Re: DIfferent styles of writing telugu in English

Ramakrishna S. Pillalamarri (pkrishna@ARL.MIL)
Tue, 23 Jan 96 11:43:39 EST

kRshNa (who always gives me a moment of pause, while I mentally process
the name, and establish a distinction from kRshNa kandADai) konDAka mentions
that some of his friends preferred one or the other styles of wRITing.

Having already been used to writing Telugu using English characters
back in India, without a consistent notation, we have to now adapt
that system to the consistency imposed and demanded by RIT. Actually,
the "demand" comes into play only when you have te RIT software, and
use it to see or print the stuff. Otherwise, for information exchange
in this medium, where I look at it on the screen and read it to myself,
or print it as it is in Roman characters, a liitle bit of inconsistency,
when context clearly overrides the interpretation, is not that problematic.

The use of "ch" for charitra instead of caritra is one such that we
have carried as a baggage. I see that RIT allows (c,ch) and (C,Ch,CH,c')
for the two sounds. To me, too confusing an array of choices, until
one has adapted to the particular (if consistent) style adopted by
the wRITer in question.

There lies the problem. I find myself inconsistently following sometimes
an "I", sometimes "ee". Logic and intuition clash here. Same thing
with "oo", and "U". u/U, i/I seem logical, u/oo, i/ee seem inituitive.
Sometimes I write Suresh, many times, surEsh, where as it should be surES -?

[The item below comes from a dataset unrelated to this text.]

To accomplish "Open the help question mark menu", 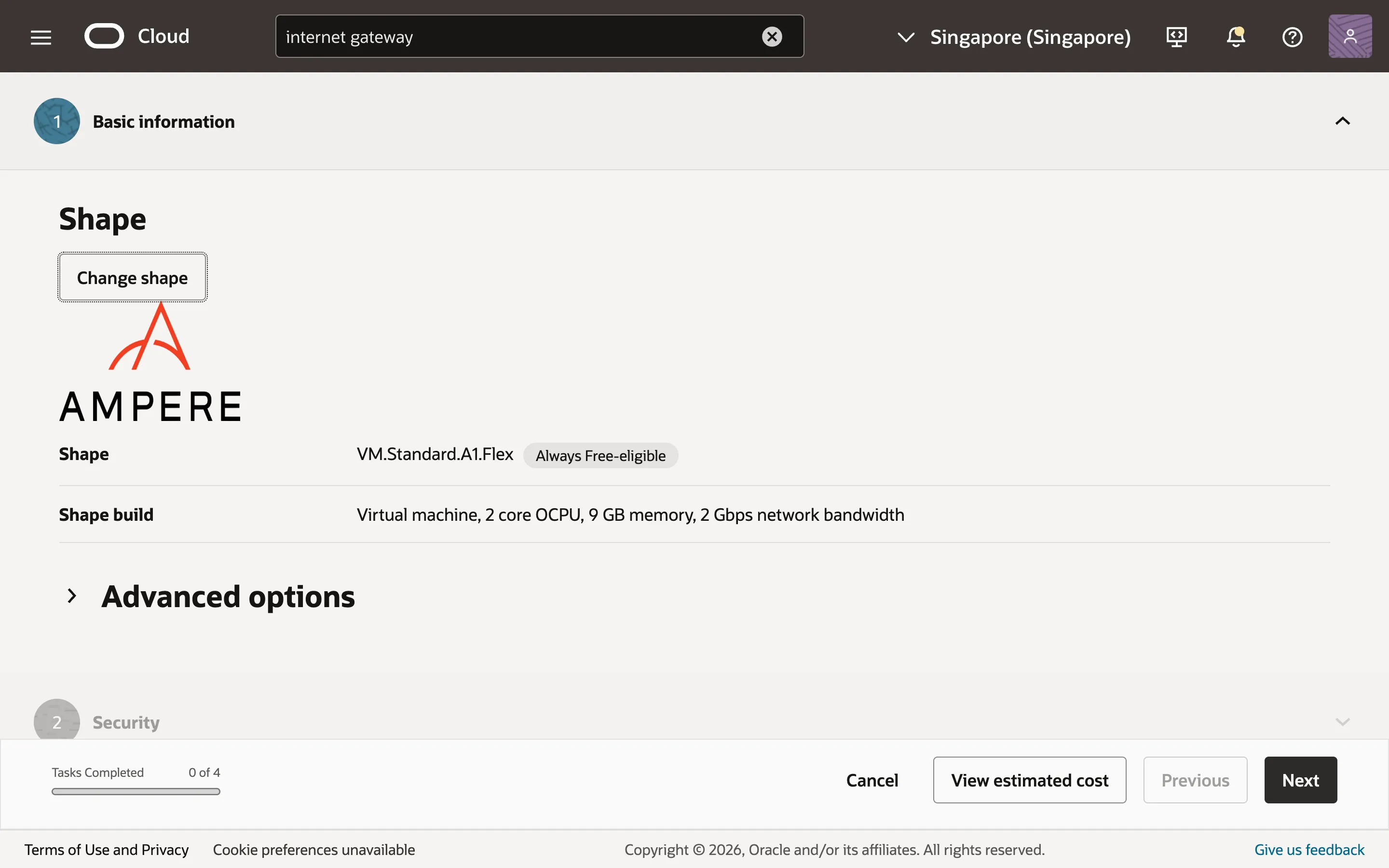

As far as writing satyanaaraayana, satyanArAyaNa, Satyanarayana - I give up.
Because we know these words so throughly, the letters on the screen or
paper serve as simple cues for the word, and not all of them have to be
correct for the word to be read correctly. Hwoever, when the same stuff
is sent to a printer, unless we infuse the same amount of context sensitivity,
and whatever to an underlying spell-checker/grammar-checker in the software,
quite a few mistakes would be made.

The state of the art with respect to SC/GC's even for English is far short
of what is needed, as compared with a human editor.

Indicating breaks in a word by a hyphen does make the word to be read
easier. As in the example "kalaga-lEdanu-kunTAnu". Here the breaks are
quite arbitrary. I come across the same problem in an entirely different
situation; when typing Telugu stuff for a magazine. To make the lines less
jagged, often I have to break a word, and absent clear rules for the
same, I impose my own whimsical rules. In "kalagalEdankunTAnu", the break
after kalaga- seems to be more intuitive than after lEdanu-. If you look
at the isolated words "kalaga, lEdu, anukunTAnu", the breaks cannot
happen at the places indicated.

More grist for the mill.........

Ramakrishna

PS: One would think that this fodder is clearly suitable to the SCIT.
However, how does one suddenly jump into the forum, with references to
prior posts that haven't made that leap?